==== Provided data ====

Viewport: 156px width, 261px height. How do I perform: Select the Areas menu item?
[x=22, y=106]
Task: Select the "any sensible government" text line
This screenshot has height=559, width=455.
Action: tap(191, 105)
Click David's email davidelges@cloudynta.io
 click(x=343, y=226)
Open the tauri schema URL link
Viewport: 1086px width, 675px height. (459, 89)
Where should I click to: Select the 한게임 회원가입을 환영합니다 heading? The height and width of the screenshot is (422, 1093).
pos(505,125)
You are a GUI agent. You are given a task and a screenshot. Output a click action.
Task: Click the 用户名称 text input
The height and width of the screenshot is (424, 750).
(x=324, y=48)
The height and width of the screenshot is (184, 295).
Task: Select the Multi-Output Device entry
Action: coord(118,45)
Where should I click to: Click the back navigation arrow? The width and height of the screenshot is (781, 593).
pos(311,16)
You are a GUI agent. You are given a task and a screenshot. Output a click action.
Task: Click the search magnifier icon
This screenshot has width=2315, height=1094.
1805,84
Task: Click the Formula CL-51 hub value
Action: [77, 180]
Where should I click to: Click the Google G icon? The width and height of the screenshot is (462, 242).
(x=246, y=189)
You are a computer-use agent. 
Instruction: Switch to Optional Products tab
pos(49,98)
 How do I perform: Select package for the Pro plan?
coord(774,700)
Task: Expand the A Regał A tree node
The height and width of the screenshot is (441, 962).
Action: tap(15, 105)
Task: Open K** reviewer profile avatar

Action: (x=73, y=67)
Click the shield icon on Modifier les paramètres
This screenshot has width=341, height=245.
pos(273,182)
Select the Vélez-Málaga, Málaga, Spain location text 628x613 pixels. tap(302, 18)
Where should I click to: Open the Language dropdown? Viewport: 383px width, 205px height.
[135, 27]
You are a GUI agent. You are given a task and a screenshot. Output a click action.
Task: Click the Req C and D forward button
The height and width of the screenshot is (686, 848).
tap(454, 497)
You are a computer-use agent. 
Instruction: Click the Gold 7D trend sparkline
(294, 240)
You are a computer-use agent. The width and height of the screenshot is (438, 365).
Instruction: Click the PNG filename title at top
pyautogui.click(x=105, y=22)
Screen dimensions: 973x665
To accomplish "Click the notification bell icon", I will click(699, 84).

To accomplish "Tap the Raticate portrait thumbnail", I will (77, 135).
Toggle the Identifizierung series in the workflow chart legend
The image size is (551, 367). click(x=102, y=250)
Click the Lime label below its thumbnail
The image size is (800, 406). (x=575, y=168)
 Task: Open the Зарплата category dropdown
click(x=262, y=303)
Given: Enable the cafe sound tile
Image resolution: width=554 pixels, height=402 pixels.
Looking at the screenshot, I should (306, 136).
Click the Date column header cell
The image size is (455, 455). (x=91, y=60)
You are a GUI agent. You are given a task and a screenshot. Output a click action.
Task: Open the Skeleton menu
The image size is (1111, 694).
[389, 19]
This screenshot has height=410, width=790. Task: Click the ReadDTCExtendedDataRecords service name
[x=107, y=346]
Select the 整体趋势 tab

====

● **To be done**
Can you reproduce all of the entries above, word for word, from the first line to the last?

● **Result of the task**
Viewport: 156px width, 261px height. How do I perform: Select the Areas menu item?
[x=22, y=106]
Task: Select the "any sensible government" text line
This screenshot has height=559, width=455.
Action: tap(191, 105)
Click David's email davidelges@cloudynta.io
 click(x=343, y=226)
Open the tauri schema URL link
Viewport: 1086px width, 675px height. (459, 89)
Where should I click to: Select the 한게임 회원가입을 환영합니다 heading? The height and width of the screenshot is (422, 1093).
pos(505,125)
You are a GUI agent. You are given a task and a screenshot. Output a click action.
Task: Click the 用户名称 text input
The height and width of the screenshot is (424, 750).
(x=324, y=48)
The height and width of the screenshot is (184, 295).
Task: Select the Multi-Output Device entry
Action: coord(118,45)
Where should I click to: Click the back navigation arrow? The width and height of the screenshot is (781, 593).
pos(311,16)
You are a GUI agent. You are given a task and a screenshot. Output a click action.
Task: Click the search magnifier icon
This screenshot has width=2315, height=1094.
1805,84
Task: Click the Formula CL-51 hub value
Action: [77, 180]
Where should I click to: Click the Google G icon? The width and height of the screenshot is (462, 242).
(x=246, y=189)
You are a computer-use agent. 
Instruction: Switch to Optional Products tab
pos(49,98)
 How do I perform: Select package for the Pro plan?
coord(774,700)
Task: Expand the A Regał A tree node
The height and width of the screenshot is (441, 962).
Action: tap(15, 105)
Task: Open K** reviewer profile avatar

Action: (x=73, y=67)
Click the shield icon on Modifier les paramètres
This screenshot has width=341, height=245.
pos(273,182)
Select the Vélez-Málaga, Málaga, Spain location text 628x613 pixels. tap(302, 18)
Where should I click to: Open the Language dropdown? Viewport: 383px width, 205px height.
[135, 27]
You are a GUI agent. You are given a task and a screenshot. Output a click action.
Task: Click the Req C and D forward button
The height and width of the screenshot is (686, 848).
tap(454, 497)
You are a computer-use agent. 
Instruction: Click the Gold 7D trend sparkline
(294, 240)
You are a computer-use agent. The width and height of the screenshot is (438, 365).
Instruction: Click the PNG filename title at top
pyautogui.click(x=105, y=22)
Screen dimensions: 973x665
To accomplish "Click the notification bell icon", I will click(699, 84).

To accomplish "Tap the Raticate portrait thumbnail", I will (77, 135).
Toggle the Identifizierung series in the workflow chart legend
The image size is (551, 367). click(x=102, y=250)
Click the Lime label below its thumbnail
The image size is (800, 406). (x=575, y=168)
 Task: Open the Зарплата category dropdown
click(x=262, y=303)
Given: Enable the cafe sound tile
Image resolution: width=554 pixels, height=402 pixels.
Looking at the screenshot, I should (306, 136).
Click the Date column header cell
The image size is (455, 455). (x=91, y=60)
You are a GUI agent. You are given a task and a screenshot. Output a click action.
Task: Open the Skeleton menu
The image size is (1111, 694).
[389, 19]
This screenshot has height=410, width=790. Task: Click the ReadDTCExtendedDataRecords service name
[x=107, y=346]
Select the 整体趋势 tab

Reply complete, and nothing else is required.